Within the cold, cobbled walls of a modest Clogher cottage, one of Ireland’s most famed chroniclers of rural life first drew inspiration.
Hidden among the quiet Tyrone townlands, the Carleton Cottage nods to a time long past. Now a museum, it stands as an evocative reminder of how the other half lived in days gone by.
This single-storey, three-bay, lobby-entry thatched house – its harled, whitewashed stone walls facing west over Springtown Road – sits just over a mile east of the Augher Monaghan road. A rendered chimney stack rises through the thatch, which shelters the concrete parapet gables. The timber sheeted door, complete with door blocks, is flanked by one plain sash window to the north and two to the south.
The cottage’s true distinction, however, lies in the gifted young man’s upbringing: William Carleton, born in 1794, later one of Ireland’s most renowned writers.
Whilst the house Carleton was born in lays as little more than rubble, his later childhood home remains preserved for visitors and tourists alike.
Carleton grew up helping his father James, a tenant farmer who worked many acres. James possessed an extraordinary memory – he reportedly knew the Bible by heart – and was a native Irish speaker steeped in local folklore. Many an evening, he shared these stories by the fireside.

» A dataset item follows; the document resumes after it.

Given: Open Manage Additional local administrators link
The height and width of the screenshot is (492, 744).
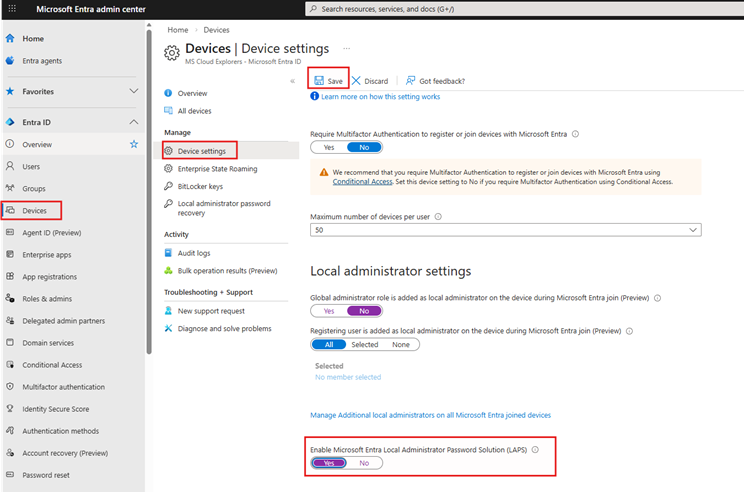Looking at the screenshot, I should (x=430, y=415).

William’s mother, a noted singer who performed in fluent Irish, would later inspire the character of Honor, the miser’s wife, in his novel ‘Fardorougha’.
Living in such a rural location in the 19th century, coupled with frequent travel with his father around different farms, William gained a basic education in various ‘hedge schools’, which were illegal schools for Catholics and Presbyterians during the penal law era.
This aspect of rural life was too an inspiration for William’s works as it featured in the sketch called ‘The Hedge School’ included in ‘Traits and Stories of Irish Peasantry’.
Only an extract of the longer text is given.